In December of 2001 a new opera by Robert Wilson, based on Georg Büchner’s play Woyzeck with music by Tom Waits, came to the Théâtre de l’Europe in Paris. I am a great fan of Tom Waits, and was–at the time–living a kilometer from the theatre.
The advance tickets were sold out. I arrived early and queued up for will-call tickets. The will-call queue was extraordinarily long, especially for a matineé—we stretched far into the lobby and up the stairs, seated in order of arrival.
As I sat on the stairs, writing in my journal, I noticed a lovely young woman seated one step down from me. She was also writing in a journal, but her writing used a different alphabet from mine, an odd Cyrillic it seemed. I overheard her answer a question in distinctly North American English and, later, another in very serviceable French.
I couldn’t help myself. Her name was Lenka. She was from Belgrade, but she had an American mother and an aunt in Paris, from whom she had acquired her surprising linguistic versatility. She had hitchhiked to Paris to see the show, listening to Tom Waits the entire way.

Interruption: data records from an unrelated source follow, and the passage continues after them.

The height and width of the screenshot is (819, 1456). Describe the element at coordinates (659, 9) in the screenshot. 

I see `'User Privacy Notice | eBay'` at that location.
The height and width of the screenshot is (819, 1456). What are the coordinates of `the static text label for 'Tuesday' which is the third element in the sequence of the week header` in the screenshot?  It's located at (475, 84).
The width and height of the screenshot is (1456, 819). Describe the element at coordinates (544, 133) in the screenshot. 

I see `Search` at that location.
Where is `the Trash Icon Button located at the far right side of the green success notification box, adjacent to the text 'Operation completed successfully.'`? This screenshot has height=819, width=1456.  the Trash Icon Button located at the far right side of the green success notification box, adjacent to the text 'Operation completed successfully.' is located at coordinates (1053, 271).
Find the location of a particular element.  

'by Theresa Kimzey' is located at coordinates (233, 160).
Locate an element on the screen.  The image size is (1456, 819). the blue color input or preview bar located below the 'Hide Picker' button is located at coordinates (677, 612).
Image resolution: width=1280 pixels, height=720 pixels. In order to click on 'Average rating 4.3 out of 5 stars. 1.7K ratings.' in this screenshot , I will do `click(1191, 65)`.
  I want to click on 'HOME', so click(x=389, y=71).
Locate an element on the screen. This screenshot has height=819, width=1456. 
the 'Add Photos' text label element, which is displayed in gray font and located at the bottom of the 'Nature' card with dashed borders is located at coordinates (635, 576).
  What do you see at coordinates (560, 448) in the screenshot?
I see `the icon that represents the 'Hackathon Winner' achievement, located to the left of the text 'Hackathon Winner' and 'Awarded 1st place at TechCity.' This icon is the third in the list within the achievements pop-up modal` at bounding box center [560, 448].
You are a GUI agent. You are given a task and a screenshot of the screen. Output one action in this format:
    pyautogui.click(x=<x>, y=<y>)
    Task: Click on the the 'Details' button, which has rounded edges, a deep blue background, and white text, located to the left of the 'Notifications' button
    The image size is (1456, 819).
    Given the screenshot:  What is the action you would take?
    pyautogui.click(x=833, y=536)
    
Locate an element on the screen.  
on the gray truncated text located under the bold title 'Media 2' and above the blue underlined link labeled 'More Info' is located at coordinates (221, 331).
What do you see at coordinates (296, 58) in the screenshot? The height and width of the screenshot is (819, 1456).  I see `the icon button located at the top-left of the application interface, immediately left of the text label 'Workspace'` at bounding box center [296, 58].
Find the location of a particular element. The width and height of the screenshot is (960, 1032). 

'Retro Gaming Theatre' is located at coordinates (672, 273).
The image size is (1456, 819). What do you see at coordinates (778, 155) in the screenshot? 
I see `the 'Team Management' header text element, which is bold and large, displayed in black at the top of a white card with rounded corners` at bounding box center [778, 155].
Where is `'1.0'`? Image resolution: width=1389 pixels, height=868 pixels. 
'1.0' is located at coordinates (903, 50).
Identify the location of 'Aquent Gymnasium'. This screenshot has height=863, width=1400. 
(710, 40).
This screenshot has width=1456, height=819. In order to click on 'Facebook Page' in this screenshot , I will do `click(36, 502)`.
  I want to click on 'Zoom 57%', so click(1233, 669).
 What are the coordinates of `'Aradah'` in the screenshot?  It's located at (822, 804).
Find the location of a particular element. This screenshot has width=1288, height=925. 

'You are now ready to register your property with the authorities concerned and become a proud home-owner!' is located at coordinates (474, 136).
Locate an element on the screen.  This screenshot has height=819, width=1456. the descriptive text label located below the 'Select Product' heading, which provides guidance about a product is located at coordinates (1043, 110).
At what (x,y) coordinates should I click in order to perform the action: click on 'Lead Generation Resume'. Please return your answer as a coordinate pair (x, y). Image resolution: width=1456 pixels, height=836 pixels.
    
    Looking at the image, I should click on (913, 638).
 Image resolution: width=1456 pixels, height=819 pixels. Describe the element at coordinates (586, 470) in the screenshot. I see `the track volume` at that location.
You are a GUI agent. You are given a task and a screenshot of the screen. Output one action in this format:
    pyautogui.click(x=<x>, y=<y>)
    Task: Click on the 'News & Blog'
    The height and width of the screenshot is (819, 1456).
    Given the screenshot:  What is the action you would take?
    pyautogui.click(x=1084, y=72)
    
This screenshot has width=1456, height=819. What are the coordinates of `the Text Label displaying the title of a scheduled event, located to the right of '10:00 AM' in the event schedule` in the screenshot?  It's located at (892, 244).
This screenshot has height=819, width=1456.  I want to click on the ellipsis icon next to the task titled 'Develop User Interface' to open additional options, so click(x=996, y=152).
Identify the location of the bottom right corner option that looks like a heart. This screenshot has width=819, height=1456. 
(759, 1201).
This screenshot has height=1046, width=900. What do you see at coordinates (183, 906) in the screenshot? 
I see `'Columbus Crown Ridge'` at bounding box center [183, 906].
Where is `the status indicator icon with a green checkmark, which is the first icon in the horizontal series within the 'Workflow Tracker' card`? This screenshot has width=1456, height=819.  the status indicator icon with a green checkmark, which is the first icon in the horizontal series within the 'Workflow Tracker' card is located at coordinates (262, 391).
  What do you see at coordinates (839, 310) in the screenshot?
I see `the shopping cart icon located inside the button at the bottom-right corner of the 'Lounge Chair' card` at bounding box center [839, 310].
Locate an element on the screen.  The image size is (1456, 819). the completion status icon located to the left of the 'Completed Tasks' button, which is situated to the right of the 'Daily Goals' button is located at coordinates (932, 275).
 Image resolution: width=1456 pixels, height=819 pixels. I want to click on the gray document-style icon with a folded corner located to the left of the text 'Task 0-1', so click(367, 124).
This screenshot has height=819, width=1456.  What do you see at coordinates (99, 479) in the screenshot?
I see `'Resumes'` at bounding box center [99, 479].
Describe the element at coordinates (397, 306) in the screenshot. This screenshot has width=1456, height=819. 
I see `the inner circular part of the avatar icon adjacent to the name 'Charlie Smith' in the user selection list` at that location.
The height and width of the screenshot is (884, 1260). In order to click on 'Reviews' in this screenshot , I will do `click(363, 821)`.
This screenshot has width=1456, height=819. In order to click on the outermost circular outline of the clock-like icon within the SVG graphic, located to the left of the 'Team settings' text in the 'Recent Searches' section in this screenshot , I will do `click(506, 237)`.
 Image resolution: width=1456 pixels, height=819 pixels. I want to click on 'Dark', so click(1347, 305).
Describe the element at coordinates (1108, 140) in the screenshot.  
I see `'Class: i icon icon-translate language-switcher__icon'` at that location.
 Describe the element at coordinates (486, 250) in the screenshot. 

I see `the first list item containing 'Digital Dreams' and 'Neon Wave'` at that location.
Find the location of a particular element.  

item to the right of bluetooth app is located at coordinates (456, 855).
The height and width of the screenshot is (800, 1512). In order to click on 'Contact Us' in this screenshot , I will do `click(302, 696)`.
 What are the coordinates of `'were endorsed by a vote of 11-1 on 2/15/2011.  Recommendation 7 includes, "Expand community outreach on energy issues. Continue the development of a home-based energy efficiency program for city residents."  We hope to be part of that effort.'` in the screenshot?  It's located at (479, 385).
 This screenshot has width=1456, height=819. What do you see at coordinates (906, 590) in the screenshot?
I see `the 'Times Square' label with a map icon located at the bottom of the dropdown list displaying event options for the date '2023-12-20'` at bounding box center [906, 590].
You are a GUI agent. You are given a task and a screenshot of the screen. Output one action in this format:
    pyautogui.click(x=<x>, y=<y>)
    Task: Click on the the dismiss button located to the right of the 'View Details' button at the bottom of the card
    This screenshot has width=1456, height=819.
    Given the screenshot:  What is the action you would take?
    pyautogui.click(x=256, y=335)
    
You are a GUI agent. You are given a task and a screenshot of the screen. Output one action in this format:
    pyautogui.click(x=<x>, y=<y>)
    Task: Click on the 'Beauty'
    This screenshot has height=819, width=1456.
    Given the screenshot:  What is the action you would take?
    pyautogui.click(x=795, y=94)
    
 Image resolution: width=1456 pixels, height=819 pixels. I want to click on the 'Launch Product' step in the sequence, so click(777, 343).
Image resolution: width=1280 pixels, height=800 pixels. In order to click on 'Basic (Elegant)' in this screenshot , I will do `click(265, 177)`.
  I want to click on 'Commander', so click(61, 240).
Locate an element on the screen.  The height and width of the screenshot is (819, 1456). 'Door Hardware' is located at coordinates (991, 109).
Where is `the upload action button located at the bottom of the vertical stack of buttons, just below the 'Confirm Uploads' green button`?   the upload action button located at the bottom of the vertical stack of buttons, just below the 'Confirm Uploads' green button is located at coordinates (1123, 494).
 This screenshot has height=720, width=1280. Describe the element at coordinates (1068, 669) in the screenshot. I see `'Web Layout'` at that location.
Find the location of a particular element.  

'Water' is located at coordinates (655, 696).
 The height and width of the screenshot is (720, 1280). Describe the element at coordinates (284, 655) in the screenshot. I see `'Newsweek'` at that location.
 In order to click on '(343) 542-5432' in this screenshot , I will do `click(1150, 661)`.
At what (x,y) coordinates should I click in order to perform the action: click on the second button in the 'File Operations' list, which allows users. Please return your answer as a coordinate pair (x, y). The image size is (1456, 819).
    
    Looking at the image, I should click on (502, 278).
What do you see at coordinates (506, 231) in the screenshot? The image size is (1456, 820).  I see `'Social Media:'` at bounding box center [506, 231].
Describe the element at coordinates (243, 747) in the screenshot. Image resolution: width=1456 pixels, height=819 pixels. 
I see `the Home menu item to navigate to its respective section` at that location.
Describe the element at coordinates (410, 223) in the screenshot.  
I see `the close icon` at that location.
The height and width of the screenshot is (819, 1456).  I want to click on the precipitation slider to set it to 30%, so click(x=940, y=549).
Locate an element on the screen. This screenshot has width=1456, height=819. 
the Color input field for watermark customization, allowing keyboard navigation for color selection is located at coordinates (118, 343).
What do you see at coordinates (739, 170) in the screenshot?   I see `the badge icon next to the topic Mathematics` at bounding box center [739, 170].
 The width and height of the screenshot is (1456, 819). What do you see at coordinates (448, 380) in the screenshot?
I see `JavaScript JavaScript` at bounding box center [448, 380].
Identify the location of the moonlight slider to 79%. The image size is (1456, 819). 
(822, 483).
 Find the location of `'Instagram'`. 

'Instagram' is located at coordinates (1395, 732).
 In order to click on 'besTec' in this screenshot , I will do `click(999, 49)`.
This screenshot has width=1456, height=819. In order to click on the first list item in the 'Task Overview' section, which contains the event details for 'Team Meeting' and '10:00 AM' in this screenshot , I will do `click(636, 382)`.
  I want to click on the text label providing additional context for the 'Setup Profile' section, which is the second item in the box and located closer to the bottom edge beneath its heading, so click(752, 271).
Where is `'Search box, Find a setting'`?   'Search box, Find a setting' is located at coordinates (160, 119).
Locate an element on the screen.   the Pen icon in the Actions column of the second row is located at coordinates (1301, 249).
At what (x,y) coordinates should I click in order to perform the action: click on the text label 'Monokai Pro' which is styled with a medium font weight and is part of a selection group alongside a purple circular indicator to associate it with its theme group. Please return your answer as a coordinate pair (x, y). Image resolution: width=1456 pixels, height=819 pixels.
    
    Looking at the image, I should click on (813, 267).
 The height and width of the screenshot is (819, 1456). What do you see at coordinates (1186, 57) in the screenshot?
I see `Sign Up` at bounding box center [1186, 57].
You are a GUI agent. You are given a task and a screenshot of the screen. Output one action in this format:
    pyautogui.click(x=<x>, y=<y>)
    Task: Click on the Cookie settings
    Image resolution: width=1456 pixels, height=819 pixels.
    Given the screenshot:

We chatted for the rest of our time in the queue, both despairing of missing out on the remaining will-call tickets.
When we arrived at the ticket counter they had only two tickets left, both in the grand box of the theatre. We each purchased a ticket and were treated to the best seats in the hall for something now worth around thirty-five euros.
The opera was fantastic, in turns dramatic and hypnotic, frenetic and heartbreakingly sad. We both wept during the final scenes, holding hands in a momentary bond of artistic solidarity.
After the opera, I helped her into her winter coat, donned my own, kissed her on both cheeks and departed. We never saw each other again, but I still feel a connection to her over this time and distance because of the experiences we shared that day.